In his domestic relations Mr. Williams has been one of the most fortunate and happiest of men. In 1846 he married Eliza A. Weston, a cultivated christian woman, and a devoted wife and mother, daughter of Capt. Sutheric Weston, of Antrim, N. H.; both are members of the First Congregational church, Nashua, Rev. Frederick Alvord, pastor. Three children have blessed the union. Seth Weston Williams, born April 15, 1849, a graduate of Yale College, class of 1873, and of Bellevue Medical College, New York.
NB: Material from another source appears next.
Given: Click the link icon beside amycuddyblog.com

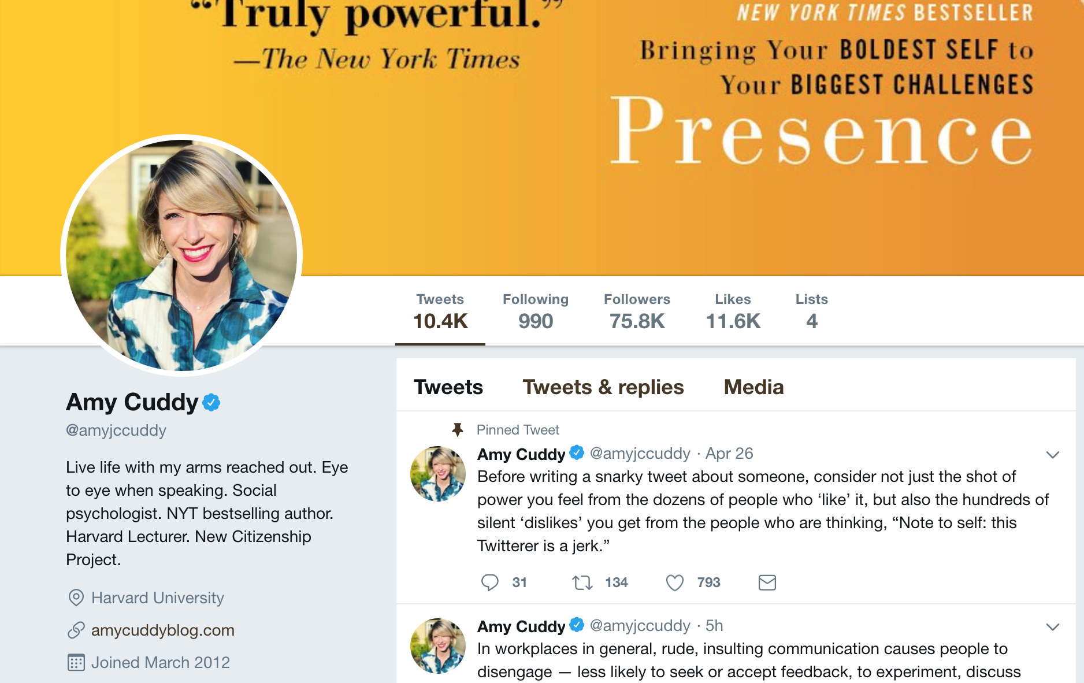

After travel and study in Europe he returned to his native land, and had just entered on the practice of his profession, with the brightest prospects of usefulness and eminence, holding a responsible appointment in Bellevue Hospital, when, on a visit to Portland, he was attacked with congestion of the brain, which terminated his promising career at the age of thirty. The other children are Charles Alden Williams, born August 18, 1851, married October 26, 1881, Kate N. Piper; he was graduated from the scientific department at Phillips Academy, Andover, Mass., under Dr. William Taylor, in 1870, and further pursued the same course of study at the school of Technology in Boston, Mass., and will succeed his father in business; and Mrs. Marian Williams-Viets, born March 4, 1854, married, November 8, 1878, Herbert Allen Viets, of Troy, New York.

Feeling in himself the want of an early education, Mr. Williams spared no pains in bestowing superior advantages upon his children, all of whom received a liberal education. In 1873 he planned a year's travel abroad with his family, but the critical condition of business in the country at that time prevented his leaving home. The plan was carried out, however, under the care of Dr. Seth Williams, the trip covering the tour of the Continent, and of the Orient as far east as Damascus.